Archaeological Heritage and Society
About the Department
The Department of Archaeological Heritage and Society focuses on the relationships between past and present, the role of heritage in society, and how heritage conceived broadly can contribute to improving quality of life.
The Department of Archaeological Heritage and Society has developed four main research lines, which are attached to two chair groups (Archaeological Heritage Management and Heritage and Rights of indigenous Peoples).
Main lines of research and education
- Archaeological Heritage Management
- Heritage and Rights of Indigenous Peoples
- Landscape, Heritage and Governance
- Museum Studies
Our research is concerned with the theoretical, interpretative and social dimensions of heritage and how these relate to the quality of life.

[Records provided]
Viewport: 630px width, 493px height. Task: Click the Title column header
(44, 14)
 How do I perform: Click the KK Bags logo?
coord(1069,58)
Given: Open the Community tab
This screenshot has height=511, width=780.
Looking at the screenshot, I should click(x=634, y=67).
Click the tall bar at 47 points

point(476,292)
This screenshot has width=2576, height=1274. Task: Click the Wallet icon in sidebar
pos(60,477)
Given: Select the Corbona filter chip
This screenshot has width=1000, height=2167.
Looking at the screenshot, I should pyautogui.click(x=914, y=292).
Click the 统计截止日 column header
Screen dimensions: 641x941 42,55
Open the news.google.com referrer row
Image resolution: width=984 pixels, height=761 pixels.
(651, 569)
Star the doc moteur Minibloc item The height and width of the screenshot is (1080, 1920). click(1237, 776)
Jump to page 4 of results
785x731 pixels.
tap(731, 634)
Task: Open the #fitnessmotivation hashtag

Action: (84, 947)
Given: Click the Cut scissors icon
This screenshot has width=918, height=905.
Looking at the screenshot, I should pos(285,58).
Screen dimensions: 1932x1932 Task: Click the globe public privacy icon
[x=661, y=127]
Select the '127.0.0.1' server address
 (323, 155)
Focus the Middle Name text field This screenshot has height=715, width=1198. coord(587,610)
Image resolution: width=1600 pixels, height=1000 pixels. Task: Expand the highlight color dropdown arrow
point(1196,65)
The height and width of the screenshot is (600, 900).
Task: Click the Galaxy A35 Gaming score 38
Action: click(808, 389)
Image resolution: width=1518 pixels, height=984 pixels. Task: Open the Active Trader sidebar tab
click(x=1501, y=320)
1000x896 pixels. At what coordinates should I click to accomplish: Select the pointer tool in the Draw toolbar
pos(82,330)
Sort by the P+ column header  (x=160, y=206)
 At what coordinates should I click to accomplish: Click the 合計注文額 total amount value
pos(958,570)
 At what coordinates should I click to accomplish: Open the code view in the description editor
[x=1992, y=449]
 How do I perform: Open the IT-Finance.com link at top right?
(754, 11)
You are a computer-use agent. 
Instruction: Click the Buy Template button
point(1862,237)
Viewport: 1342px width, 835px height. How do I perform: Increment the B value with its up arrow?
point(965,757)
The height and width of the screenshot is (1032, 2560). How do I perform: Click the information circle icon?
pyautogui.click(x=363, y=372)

[Your goal] In the department overview, set down word for word the passage starting at "The Department of Archaeological Heritage and Society has" and ending at "the quality of life.".

[Full answer]
The Department of Archaeological Heritage and Society has developed four main research lines, which are attached to two chair groups (Archaeological Heritage Management and Heritage and Rights of indigenous Peoples).
Main lines of research and education
- Archaeological Heritage Management
- Heritage and Rights of Indigenous Peoples
- Landscape, Heritage and Governance
- Museum Studies
Our research is concerned with the theoretical, interpretative and social dimensions of heritage and how these relate to the quality of life.